For each HIFA clade, we compiled an X-matrix of the amino acids at the sites identified as being putatively under positive selection by the HyPhy selection analyses. The physicochemical properties of each amino acid were scored by five z-descriptors as described by Sandberg et al.47: z1 (hydrophobicity), z2 (steric bulk), z3 (polarity), z4, and z5 (the latter two both related to electronic effects). We used the adegenet package48,49 in RStudio100 to identify the number of clusters across species by applying the k-means algorithm, then performed discriminant analysis of principal components on the minimum number of retained principal components.

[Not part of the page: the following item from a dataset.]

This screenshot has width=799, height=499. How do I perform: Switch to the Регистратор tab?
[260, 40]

### Protein structural modeling

Three-dimensional protein models for actinopterygian HIF1α and HIF2α were derived by structural homology modeling based upon the HIF1α:ARNT:DNA and HIF2α:ARNT:DNA complexes from mouse50. These structures correspond to residues 13-357 of mouse HIF1α (GenBank AAH26139.1) and residues 3-361 of mouse HIF2α (GenBank AAH57870.1), respectively. Three-dimensional models were built with Modeller v10.1, using align2d and the standard single-template "automodel” modeling protocol101. For both HIF1α and HIF2α, five models were produced, and the models with the lowest molpdf and DOPE scores were chosen as representative for further study. The amino acid sites putatively under positive selection in Actinopterygii were mapped to these structures using PyMol (v2.5.1).

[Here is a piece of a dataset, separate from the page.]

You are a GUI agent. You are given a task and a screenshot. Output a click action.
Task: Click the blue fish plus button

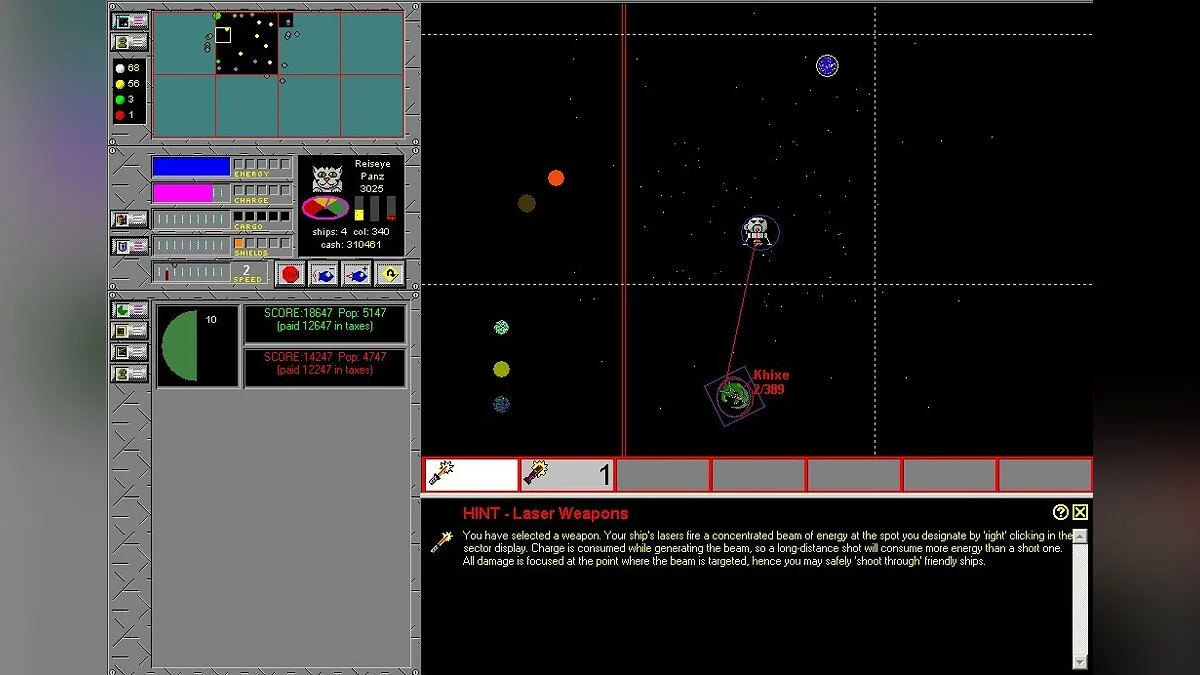coord(356,274)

The N- and C-terminal oxygen-dependent degradation domains (NODD and CODD) and the C-terminal asparaginyl hydroxylation motif (CEVN) were identified from multiple sequence alignments in Jalview v2.10.5102. The NODD and CODD included the canonical LxxLAP sequence targeted by prolyl hydroxylases and adjacent residues known to play a role in oxygen-dependent regulation of HIFα103.

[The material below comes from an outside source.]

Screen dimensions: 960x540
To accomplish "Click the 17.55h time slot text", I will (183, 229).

### HIFA transcript analyses

The PhyloFish database contains RNA-seq raw counts from multiple tissues for 23 species representing all major lineages of ray-finned fishes57. The tissues represented are brain, liver, gill, heart, skeletal muscle, kidney, bones, intestine, ovary (derived from a single female), testis (derived from a single male), and embryos. Prior to tissue sampling, fish were maintained under standard laboratory conditions (i.e., adequate aeration). Other details of library construction, sequencing, and quality control are found in Pasquier et al.57.

Data were downloaded for 19 species: spotted gar (Lepisosteus oculatus), silver arowana (Osteoglossum bicirrhosum), bowfin (Amia calva), European eel (Anguilla anguilla), Allis shad (Alosa alosa), zebrafish (Danio rerio), panga (Pangasius hypophthalmus), Mexican tetra (Astyanax mexicanus), Northern pike (Esox lucius), Eastern mudminnow (Umbra pygmae), grayling (Thymallus thymallus), European whitefish (Coregonus lavaretus), brown trout (Salmo trutta), rainbow trout (Onchorhynchus mykiss), brook trout (Salvelinus fontinalis), Ayu sweetfish (Plecoglossus altivelis), Atlantic cod (Gadus morhua), medaka (Oryzias latipes), and European perch (Perca fluviatilis). BLASTn with sequences for each HIFA paralog (Supplemental Table S1) were used to find HIFA transcripts for each tissue in each species. Transcripts were normalized for gene length and total reads by determining reads per kilobase per million transcripts (RPKM). For each HIFA in each tissue, transcripts per million (TPM) were calculated as $$10^{6} {*}\frac{{{\text{RPKM}}}}{{\left( {{\text{sum}}\,{\text{RPKM}}} \right)}}$$104. Results are presented as heatmaps of median TPM values for each paralog for each tissue (GraphPad Prism v8.0.0; San Diego, California, USA).

### Ethics approval

This study did not use animal or human subjects.